Mike Wohlgemuth wrote:
On Tue, 12 Dec 2006 06:38:15 -0600, Mike McCarty <Mike.McCarty@xxxxxxxxxxxxx> wrote:
Yes, for the PC. The fact that many PCs are designed with marginal,
at best, cooling is no secret at all. They are not designed to
run with maximum CPU utilization 24/7. The GIMPS program, for example,
is known to cause machines to overheat, and comes with a test for
that particular effect. Many machines cannot participate in the GIMPS
because of that. I suggest you research this well-known phenonmenon.
How is this not a hardware problem?
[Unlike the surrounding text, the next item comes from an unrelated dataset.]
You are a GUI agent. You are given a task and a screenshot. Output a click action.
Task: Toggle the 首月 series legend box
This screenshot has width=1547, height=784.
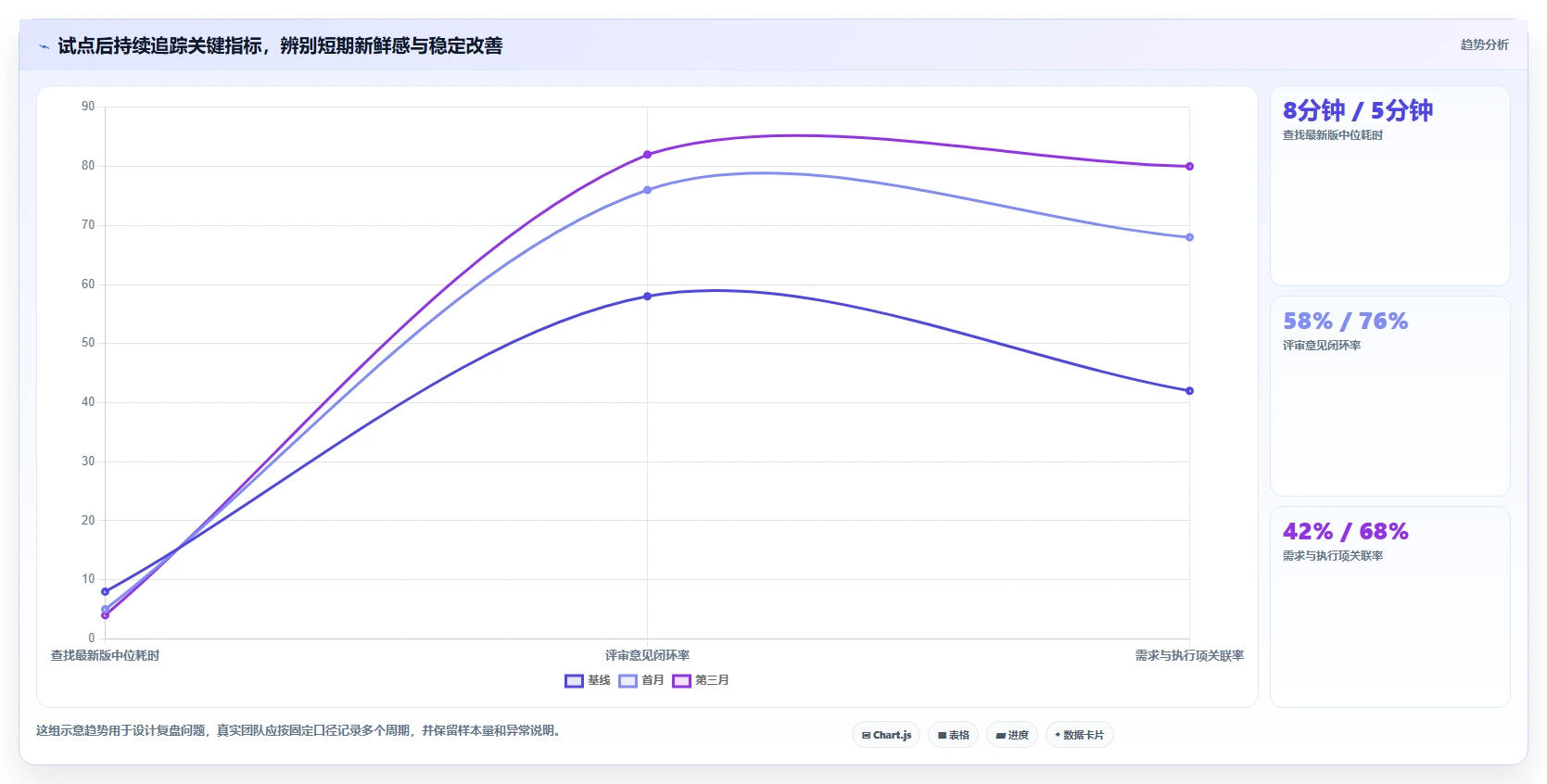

How would you propose that some
random piece of software that needs to do a CPU intensive task avoid
this problem? Why should any software developer feel compelled to write
bad code to cover up bad hardware design?
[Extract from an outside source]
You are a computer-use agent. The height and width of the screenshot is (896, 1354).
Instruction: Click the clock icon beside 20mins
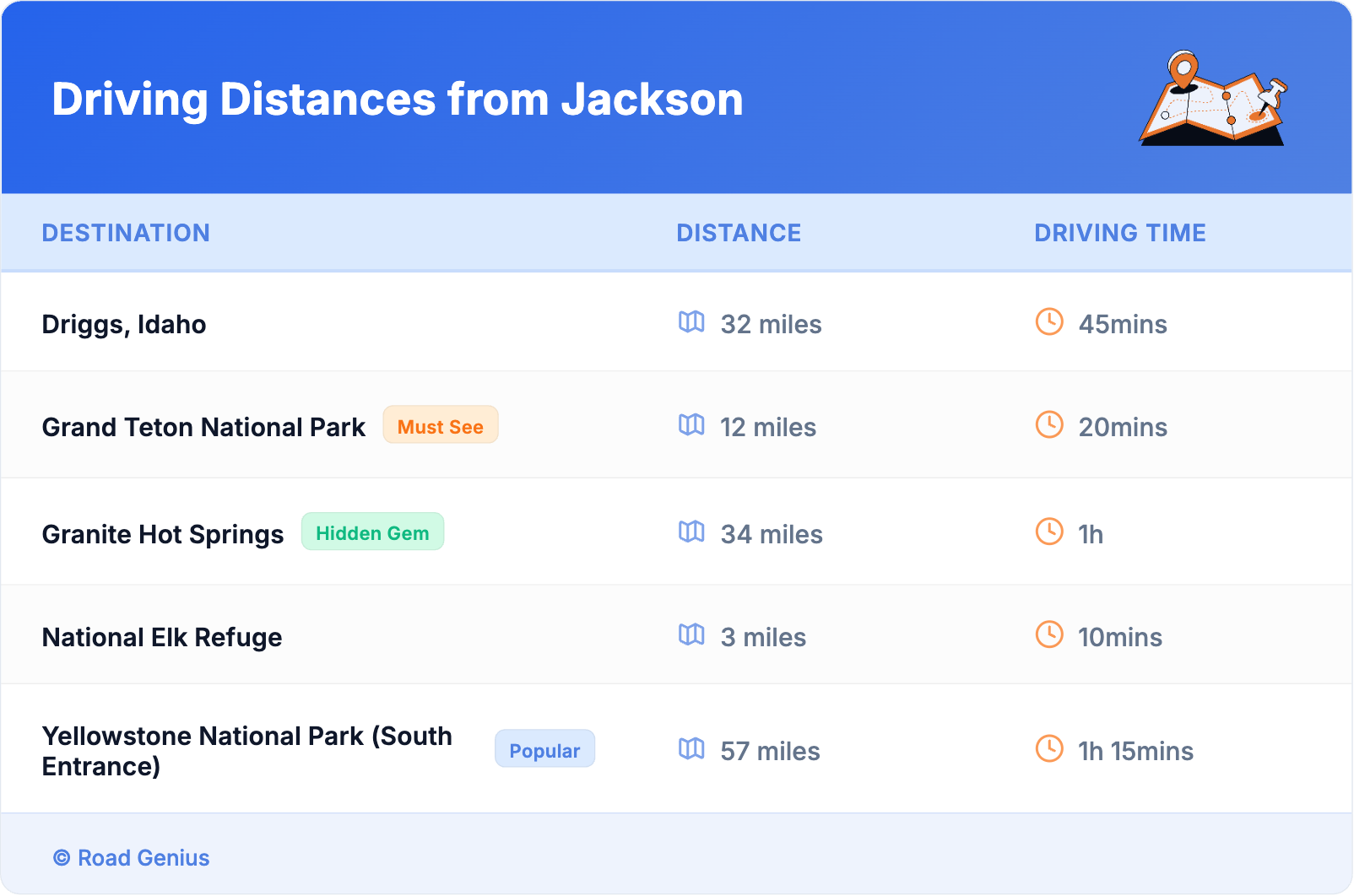point(1049,425)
Of course it's a hardware problem. I haven't said otherwise.
I'd just like to find out what this "random" piece of software
is. If we find that xinetd or X or clockapplet is consuming 94.6% of his
CPU, is this not something worth knowing? OTOH, if we find that he
is running GIMPS, well, we know that's going to heat up his system,
and we can all forget about it.
Then he needs to clean out his case. If that doesn't work, then
he just has a marginal design, which is not uncommon.